Escalated Single Platelet Inhibition for One Month Plus NOAC in Patients With Atrial Fibrillation and ACS Undergoing PCI

Phase 4

Recruiting

• Conditions: Acute Coronary Syndrome; Atrial Fibrillation
• Interventions: Drug: Prasugrel or Ticagrelor; Drug: Clopidogrel

• Registration Number: NCT04981041
• Lead Sponsor: Ludwig-Maximilians - University of Munich

Brief Summary

The selection of the optimal antithrombotic therapy in patients with nonvalvular atrial fibrillation (AF) and acute coronary syndrome (ACS) undergoing percutaneous coronary intervention (PCI) is challenging. Until recently, triple antithrombotic therapy (TAT) consisting in Aspirin plus Clopidogrel plus OAC was considered the treatment of choice. While efficiently preventing ischaemic events, TAT is associated with an increase in bleeding complications. Therefore, in the past years several randomized controlled trials challenged TAT by comparing a triple antithrombotic therapy (TAT) regimen based on Vitamin K antagonists (VKA) to a dual antithrombotic regimen (DAT) based on non-vitamin K antagonist oral anticoagulants (NOACs) and P2Y12-inhibitors, mainly Clopidogrel in patients with AF undergoing PCI.

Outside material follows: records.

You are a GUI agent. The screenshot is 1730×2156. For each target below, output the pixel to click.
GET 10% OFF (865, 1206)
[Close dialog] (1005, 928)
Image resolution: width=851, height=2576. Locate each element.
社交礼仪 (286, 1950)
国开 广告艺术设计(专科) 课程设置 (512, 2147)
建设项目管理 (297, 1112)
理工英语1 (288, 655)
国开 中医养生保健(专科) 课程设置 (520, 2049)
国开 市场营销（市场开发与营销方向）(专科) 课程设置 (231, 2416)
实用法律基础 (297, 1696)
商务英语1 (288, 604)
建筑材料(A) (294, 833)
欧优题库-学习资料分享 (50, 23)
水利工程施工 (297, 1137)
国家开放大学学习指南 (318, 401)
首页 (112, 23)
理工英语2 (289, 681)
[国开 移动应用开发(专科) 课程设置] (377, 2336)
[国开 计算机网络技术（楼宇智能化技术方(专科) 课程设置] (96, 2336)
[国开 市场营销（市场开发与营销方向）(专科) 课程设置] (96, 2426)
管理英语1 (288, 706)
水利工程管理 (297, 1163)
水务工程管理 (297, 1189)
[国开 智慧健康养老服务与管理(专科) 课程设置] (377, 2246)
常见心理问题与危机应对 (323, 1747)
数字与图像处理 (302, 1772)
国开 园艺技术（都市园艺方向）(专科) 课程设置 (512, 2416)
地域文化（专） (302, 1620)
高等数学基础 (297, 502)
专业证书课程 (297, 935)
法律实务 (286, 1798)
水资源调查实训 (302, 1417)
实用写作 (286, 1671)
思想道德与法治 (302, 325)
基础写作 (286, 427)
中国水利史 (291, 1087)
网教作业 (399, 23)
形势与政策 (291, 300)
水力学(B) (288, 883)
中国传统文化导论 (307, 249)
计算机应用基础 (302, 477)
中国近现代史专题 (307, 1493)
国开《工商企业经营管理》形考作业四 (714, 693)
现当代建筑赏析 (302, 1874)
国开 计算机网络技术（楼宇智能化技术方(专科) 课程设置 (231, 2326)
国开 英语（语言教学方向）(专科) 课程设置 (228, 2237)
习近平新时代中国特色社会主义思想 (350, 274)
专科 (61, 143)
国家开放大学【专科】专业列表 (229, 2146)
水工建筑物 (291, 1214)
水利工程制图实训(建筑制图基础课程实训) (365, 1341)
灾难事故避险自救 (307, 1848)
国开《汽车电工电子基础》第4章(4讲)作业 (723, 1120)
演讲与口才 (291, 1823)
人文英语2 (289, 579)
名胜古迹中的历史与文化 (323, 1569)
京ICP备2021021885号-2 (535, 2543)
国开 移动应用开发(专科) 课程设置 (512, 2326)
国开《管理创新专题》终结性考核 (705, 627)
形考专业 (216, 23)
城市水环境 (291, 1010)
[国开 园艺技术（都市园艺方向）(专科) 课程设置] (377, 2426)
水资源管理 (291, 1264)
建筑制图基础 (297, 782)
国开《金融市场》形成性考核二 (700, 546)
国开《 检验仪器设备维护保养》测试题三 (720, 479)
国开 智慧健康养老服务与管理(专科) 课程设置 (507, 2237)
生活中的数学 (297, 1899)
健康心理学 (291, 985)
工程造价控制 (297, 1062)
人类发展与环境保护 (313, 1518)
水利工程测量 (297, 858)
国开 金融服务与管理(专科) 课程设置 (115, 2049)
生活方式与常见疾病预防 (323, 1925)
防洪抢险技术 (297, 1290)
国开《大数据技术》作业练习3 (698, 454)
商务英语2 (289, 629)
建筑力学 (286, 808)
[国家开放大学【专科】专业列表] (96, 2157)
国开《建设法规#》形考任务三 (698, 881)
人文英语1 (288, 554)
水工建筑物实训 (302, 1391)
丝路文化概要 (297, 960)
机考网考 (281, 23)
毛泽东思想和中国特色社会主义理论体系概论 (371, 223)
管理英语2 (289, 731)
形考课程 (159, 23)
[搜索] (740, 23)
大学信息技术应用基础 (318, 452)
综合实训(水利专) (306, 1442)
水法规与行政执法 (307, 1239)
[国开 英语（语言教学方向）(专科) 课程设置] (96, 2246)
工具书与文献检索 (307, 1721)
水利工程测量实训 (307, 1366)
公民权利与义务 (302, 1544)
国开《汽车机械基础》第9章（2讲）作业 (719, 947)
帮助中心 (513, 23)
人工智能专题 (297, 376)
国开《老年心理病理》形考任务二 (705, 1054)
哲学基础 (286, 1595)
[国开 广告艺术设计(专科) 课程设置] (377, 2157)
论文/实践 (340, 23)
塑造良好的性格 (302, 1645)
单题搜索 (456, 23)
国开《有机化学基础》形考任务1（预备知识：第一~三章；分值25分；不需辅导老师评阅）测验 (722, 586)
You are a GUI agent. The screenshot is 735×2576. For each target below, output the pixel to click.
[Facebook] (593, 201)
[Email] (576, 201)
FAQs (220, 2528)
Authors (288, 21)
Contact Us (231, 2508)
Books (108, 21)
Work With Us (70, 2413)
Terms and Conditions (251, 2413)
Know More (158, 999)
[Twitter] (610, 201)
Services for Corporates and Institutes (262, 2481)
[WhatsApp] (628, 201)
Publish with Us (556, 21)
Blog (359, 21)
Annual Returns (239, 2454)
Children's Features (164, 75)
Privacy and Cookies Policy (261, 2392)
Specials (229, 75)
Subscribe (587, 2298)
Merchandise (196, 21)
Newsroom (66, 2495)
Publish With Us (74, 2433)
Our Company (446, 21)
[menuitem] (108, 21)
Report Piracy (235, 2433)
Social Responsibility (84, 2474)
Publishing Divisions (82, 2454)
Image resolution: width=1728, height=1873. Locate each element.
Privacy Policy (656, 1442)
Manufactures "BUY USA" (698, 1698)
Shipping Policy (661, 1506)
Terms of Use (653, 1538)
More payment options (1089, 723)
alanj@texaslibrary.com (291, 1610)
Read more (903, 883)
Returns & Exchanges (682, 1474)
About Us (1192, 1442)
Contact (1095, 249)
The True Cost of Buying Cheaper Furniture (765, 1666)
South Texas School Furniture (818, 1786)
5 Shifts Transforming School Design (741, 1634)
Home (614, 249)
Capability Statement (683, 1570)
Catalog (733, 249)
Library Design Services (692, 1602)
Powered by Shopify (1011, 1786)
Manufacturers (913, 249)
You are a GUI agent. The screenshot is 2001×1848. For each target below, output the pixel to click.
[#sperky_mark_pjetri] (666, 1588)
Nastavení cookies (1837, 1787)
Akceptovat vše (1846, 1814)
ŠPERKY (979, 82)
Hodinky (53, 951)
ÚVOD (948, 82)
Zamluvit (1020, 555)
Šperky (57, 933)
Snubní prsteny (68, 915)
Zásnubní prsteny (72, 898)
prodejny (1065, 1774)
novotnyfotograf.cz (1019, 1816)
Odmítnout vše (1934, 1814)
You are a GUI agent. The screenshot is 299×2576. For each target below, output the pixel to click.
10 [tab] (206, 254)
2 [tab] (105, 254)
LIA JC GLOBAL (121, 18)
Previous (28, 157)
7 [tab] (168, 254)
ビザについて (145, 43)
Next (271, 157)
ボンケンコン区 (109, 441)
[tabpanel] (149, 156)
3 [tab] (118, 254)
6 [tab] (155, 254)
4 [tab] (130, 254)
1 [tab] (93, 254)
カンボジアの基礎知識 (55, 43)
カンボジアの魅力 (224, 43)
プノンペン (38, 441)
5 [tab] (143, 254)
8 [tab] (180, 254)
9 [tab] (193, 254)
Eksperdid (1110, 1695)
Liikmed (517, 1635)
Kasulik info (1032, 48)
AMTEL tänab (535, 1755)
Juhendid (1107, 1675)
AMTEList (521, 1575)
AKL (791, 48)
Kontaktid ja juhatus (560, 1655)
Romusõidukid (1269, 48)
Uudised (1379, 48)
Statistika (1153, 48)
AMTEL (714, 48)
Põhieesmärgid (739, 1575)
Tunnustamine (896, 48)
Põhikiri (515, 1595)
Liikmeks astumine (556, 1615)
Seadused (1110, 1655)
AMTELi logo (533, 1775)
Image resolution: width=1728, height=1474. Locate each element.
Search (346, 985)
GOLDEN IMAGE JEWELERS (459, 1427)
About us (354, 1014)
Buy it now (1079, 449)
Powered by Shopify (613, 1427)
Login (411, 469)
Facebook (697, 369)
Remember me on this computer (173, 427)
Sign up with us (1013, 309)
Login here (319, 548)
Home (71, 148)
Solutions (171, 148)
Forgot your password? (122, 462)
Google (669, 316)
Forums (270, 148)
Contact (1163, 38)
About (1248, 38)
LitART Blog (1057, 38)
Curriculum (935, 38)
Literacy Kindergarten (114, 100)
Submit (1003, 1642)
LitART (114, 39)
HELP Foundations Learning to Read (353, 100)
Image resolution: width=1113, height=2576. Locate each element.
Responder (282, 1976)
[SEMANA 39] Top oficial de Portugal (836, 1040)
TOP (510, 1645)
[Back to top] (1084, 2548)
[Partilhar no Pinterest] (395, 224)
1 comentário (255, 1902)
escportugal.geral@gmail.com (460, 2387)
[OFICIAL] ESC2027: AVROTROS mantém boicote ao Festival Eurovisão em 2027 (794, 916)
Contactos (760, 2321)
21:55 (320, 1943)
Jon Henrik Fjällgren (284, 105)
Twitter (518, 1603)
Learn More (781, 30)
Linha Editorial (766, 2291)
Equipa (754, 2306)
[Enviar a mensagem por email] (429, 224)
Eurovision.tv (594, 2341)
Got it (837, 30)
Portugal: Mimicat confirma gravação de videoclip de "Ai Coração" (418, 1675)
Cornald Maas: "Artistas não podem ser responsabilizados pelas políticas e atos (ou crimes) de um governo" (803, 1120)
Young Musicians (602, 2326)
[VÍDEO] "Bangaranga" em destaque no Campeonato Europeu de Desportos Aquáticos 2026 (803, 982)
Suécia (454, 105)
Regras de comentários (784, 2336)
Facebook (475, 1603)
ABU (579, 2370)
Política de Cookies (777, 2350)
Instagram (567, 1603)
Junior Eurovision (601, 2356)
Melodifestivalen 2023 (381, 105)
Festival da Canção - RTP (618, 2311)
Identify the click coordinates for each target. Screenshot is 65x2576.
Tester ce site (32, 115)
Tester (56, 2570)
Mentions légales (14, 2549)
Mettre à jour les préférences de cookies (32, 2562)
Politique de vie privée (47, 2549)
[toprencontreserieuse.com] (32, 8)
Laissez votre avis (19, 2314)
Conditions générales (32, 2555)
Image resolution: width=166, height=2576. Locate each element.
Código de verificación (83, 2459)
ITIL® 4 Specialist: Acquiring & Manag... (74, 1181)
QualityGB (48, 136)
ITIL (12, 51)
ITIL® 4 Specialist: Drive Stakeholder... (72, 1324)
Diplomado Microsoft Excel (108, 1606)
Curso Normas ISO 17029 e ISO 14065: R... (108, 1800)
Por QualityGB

However, approximately 30-40% of patients show low response to Clopidogrel and are not adequately protected against ischaemic events, in particular when presenting with ACS. This is supported by a recent meta-analysis reporting that TAT compared to DAT is associated with lower rates of stent thrombosis within 30 days after PCI. It is therefore reasonable to assume that a more potent platelet inhibition within the first month after PCI might reduce the rate of ischaemic complications observed in AF patients undergoing PCI, when receiving DAT. Moreover, a subsequent de-escalation to a less potent platelet inhibition one month after PCI might prevent an increase in bleeding complications.

In EPIDAURUS the investigators will therefore test the hypothesis that DAT using NOAC plus an escalated antiplatelet therapy with a potent P2Y12-inhibitor for one month followed by Clopidogrel reduces ischaemic events without a relevant increase in bleeding complications in patients with AF and ACS undergoing PCI compared to standard DAT with NOAC plus Clopidogrel.

Detailed Description

Not available

Study Timeline

• Study First Submitted: 2021-07-21
• Study First Submitted QC: 2021-07-21
• Study First Posted: 2021-07-28
• Study Start: 2021-12-16
• Status Verified: 2023-07
• Last Update Submitted: 2023-07-13
• Last Update Posted: 2023-07-14
• Primary Completion: 2024-12-16
• Study Completion: 2025-06-16

Recruitment & Eligibility

• Status: RECRUITING
• Sex: All
• Target Recruitment: 2334

Inclusion Criteria

• Written informed consent
• Age ≥ 18 years
• Atrial fibrillation requiring oral anticoagulation
• STEMI or NSTEMI (biomarker positive acute coronary syndrome) and successful completion of PCI (randomization will take place within 24h after successful PCI)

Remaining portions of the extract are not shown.